WHAT IS NEEDED
There is material below. Print exactly the lines starting at the line with "Select the Laminado time value 0,62791" and ending at the line with "Open the Modifier List dropdown", ends included, and no others.

PROVIDED ENTRIES
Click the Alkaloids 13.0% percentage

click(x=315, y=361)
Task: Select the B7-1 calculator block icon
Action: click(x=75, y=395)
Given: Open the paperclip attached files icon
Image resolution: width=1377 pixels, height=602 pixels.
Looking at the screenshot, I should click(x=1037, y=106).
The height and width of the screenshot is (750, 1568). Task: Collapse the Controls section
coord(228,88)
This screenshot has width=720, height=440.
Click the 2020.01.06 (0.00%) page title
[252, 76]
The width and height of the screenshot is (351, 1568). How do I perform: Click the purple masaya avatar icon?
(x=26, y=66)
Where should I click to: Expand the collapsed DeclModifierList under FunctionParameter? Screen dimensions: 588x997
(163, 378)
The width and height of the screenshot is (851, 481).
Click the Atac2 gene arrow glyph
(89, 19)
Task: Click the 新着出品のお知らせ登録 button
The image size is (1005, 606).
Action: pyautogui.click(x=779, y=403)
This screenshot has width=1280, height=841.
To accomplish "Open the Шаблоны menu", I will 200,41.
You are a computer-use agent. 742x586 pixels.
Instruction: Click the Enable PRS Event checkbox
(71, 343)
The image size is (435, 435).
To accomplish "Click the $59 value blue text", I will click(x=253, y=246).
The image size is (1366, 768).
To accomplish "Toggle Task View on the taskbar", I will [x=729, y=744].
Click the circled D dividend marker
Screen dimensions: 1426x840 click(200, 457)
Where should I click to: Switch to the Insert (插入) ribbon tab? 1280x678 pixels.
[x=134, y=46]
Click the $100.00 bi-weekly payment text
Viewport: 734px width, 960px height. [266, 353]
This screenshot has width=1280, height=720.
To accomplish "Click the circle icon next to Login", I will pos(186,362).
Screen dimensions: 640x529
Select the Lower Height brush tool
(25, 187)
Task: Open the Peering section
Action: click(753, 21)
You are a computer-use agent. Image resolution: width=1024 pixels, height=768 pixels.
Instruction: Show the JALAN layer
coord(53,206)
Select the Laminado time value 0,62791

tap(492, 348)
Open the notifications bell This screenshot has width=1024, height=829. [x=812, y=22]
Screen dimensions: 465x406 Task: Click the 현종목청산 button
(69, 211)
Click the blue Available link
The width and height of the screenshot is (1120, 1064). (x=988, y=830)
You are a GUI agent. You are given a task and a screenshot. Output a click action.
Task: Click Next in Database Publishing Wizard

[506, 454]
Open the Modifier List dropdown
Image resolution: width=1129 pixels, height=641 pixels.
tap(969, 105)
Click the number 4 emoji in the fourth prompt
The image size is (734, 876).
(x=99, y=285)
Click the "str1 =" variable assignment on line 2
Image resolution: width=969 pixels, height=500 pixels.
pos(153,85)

WRITTEN RESPONSE
Select the Laminado time value 0,62791

tap(492, 348)
Open the notifications bell This screenshot has width=1024, height=829. [x=812, y=22]
Screen dimensions: 465x406 Task: Click the 현종목청산 button
(69, 211)
Click the blue Available link
The width and height of the screenshot is (1120, 1064). (x=988, y=830)
You are a GUI agent. You are given a task and a screenshot. Output a click action.
Task: Click Next in Database Publishing Wizard

[506, 454]
Open the Modifier List dropdown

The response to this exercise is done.